> _Exercise directions_
Some lines below hold "computer". Pick them out and copy them.

> _Provided data_
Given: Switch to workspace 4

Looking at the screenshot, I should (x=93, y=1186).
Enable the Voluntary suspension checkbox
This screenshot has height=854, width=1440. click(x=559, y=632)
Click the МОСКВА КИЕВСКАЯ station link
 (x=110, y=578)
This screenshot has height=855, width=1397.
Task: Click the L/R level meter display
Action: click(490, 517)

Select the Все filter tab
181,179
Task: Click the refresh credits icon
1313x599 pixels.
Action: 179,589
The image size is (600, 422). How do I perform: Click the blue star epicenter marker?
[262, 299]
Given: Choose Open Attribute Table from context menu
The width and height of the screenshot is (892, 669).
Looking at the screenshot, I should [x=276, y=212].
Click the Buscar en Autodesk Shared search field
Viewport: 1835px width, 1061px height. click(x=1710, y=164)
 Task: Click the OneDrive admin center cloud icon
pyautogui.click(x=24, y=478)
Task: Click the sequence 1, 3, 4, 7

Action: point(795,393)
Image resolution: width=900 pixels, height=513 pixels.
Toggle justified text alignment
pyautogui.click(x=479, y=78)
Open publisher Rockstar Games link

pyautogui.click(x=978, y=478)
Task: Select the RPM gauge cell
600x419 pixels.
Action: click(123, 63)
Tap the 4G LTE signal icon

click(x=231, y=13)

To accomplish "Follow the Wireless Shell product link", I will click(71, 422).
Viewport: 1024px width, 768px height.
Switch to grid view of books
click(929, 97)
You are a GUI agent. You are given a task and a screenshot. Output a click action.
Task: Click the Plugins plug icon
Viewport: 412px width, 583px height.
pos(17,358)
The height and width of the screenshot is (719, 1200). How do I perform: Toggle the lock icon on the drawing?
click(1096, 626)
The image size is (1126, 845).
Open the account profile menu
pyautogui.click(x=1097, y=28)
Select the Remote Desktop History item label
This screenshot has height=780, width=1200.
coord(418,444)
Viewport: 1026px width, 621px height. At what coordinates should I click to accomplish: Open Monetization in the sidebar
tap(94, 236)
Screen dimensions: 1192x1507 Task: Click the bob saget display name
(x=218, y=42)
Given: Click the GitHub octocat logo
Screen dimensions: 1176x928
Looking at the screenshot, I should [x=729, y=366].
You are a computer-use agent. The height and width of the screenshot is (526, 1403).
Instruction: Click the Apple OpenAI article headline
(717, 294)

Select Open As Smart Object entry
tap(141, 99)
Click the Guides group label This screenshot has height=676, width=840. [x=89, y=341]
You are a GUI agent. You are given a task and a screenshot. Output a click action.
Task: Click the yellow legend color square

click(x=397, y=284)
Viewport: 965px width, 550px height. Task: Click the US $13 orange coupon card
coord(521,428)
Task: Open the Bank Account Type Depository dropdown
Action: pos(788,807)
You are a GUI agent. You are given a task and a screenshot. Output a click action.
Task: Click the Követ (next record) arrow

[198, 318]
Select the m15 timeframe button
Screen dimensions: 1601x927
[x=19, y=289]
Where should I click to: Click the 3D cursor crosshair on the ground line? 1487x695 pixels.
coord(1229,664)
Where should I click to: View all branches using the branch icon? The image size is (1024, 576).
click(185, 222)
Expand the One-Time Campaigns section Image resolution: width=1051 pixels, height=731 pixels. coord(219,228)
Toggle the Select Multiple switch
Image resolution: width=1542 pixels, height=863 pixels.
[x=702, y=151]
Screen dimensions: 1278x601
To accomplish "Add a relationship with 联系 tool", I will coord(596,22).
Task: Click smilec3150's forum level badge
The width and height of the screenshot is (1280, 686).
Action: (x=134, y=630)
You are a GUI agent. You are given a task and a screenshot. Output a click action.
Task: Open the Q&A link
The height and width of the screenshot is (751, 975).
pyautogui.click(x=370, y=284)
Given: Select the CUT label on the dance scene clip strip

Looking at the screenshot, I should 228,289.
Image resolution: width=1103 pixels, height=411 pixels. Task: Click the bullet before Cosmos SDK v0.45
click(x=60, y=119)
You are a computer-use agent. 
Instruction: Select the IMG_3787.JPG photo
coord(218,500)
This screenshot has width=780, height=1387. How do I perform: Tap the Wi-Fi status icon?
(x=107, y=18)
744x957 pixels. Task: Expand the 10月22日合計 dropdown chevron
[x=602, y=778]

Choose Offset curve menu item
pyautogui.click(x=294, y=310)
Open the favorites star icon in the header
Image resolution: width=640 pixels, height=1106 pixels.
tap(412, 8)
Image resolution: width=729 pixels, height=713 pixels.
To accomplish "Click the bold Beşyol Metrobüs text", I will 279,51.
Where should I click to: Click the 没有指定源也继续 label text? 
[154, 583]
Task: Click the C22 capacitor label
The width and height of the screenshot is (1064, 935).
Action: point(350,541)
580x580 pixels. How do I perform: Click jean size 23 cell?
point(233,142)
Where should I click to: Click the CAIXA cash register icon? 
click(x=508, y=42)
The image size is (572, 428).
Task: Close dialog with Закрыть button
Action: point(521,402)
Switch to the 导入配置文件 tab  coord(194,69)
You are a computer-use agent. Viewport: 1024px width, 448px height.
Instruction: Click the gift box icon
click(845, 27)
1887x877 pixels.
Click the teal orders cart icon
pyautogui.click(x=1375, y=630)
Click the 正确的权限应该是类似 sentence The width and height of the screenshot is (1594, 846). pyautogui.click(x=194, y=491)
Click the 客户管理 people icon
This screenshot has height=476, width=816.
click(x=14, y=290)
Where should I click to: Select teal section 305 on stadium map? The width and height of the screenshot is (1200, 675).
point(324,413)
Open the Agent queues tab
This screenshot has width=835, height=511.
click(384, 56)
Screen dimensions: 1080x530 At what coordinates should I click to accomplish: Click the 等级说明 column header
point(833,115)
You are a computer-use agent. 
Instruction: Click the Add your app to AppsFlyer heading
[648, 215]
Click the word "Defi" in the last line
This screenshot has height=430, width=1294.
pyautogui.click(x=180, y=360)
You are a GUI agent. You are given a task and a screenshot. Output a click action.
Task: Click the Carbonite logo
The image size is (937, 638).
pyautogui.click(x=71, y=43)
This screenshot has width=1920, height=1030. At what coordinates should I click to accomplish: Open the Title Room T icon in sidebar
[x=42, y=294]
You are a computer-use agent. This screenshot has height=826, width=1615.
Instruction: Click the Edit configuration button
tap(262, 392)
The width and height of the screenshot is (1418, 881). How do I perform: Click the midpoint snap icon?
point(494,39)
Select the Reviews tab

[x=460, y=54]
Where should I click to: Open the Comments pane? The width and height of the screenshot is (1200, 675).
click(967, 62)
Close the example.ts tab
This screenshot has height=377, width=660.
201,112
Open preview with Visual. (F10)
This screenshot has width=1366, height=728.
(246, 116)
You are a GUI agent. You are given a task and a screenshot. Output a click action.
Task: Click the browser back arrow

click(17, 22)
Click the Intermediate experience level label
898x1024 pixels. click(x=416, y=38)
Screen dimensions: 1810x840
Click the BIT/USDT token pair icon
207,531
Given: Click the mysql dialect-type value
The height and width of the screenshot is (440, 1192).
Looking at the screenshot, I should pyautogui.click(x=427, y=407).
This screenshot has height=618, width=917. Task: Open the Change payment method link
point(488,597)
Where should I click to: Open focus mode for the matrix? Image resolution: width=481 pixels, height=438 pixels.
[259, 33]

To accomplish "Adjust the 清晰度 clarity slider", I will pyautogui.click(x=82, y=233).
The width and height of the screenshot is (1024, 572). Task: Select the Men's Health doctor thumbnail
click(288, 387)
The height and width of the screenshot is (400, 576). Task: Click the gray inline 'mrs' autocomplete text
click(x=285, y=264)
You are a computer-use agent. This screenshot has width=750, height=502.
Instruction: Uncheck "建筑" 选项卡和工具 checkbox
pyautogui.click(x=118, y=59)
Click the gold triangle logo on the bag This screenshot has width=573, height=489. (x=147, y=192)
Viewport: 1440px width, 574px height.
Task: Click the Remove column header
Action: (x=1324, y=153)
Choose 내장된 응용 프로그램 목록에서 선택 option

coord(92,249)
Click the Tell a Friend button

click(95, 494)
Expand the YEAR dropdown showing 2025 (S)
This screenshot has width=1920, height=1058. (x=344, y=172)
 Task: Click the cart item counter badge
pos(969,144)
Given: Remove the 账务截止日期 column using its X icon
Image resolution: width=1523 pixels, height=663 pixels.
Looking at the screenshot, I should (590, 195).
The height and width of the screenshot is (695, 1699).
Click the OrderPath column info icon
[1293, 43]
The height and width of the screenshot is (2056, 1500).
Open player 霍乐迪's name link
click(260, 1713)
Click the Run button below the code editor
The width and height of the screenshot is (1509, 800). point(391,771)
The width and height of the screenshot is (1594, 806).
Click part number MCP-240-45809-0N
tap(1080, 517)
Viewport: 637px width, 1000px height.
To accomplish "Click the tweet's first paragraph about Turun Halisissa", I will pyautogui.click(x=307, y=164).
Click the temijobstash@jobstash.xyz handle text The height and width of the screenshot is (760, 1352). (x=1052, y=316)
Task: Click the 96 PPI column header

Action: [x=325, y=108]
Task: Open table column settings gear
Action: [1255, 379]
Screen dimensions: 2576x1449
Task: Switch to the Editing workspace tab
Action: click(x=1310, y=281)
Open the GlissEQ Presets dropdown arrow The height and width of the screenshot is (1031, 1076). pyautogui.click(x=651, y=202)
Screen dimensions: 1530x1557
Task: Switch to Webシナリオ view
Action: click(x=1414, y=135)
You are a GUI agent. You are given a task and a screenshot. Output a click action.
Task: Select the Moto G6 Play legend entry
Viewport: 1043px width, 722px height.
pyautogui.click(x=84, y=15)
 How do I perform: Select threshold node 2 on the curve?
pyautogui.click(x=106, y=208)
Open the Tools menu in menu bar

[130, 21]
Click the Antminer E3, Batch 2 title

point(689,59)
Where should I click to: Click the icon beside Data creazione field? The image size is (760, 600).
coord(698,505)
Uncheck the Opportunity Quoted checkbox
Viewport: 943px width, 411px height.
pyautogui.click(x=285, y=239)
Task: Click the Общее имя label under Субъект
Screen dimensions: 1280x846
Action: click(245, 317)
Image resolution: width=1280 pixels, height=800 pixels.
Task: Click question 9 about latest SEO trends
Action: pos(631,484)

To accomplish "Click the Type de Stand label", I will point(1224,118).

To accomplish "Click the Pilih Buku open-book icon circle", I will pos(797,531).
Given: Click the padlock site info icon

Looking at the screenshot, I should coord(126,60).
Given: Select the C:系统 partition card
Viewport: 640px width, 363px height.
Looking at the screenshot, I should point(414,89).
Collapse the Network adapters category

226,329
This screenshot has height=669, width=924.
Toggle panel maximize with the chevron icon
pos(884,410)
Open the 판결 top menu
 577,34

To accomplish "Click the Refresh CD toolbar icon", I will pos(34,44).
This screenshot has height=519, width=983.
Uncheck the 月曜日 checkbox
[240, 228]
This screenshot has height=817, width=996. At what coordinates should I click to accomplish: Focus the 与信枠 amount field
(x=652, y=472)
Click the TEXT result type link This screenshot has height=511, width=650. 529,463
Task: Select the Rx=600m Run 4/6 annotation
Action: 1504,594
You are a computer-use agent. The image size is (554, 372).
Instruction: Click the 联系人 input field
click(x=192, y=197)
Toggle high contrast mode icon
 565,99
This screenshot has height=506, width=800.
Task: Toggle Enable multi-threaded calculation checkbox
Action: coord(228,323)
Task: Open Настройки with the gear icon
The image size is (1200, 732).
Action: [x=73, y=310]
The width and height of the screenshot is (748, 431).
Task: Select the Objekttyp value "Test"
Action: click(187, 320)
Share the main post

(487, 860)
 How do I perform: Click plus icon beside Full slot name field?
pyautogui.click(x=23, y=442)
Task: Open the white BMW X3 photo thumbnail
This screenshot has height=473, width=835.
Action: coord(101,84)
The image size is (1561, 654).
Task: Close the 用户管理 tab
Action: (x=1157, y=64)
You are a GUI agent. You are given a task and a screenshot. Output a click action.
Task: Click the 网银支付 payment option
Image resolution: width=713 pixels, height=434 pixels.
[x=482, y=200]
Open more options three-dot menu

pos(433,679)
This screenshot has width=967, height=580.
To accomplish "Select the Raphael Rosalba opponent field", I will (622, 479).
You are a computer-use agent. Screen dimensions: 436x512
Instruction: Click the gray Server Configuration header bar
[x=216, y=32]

> _Task solution_
You are a computer-use agent. The height and width of the screenshot is (526, 1403).
You are a computer-use agent. 
You are a computer-use agent. Viewport: 1024px width, 448px height.
You are a computer-use agent. 
You are a computer-use agent. This screenshot has height=826, width=1615.
You are a computer-use agent. This screenshot has width=750, height=502.
You are a computer-use agent. The image size is (554, 372).
You are a computer-use agent. Screen dimensions: 436x512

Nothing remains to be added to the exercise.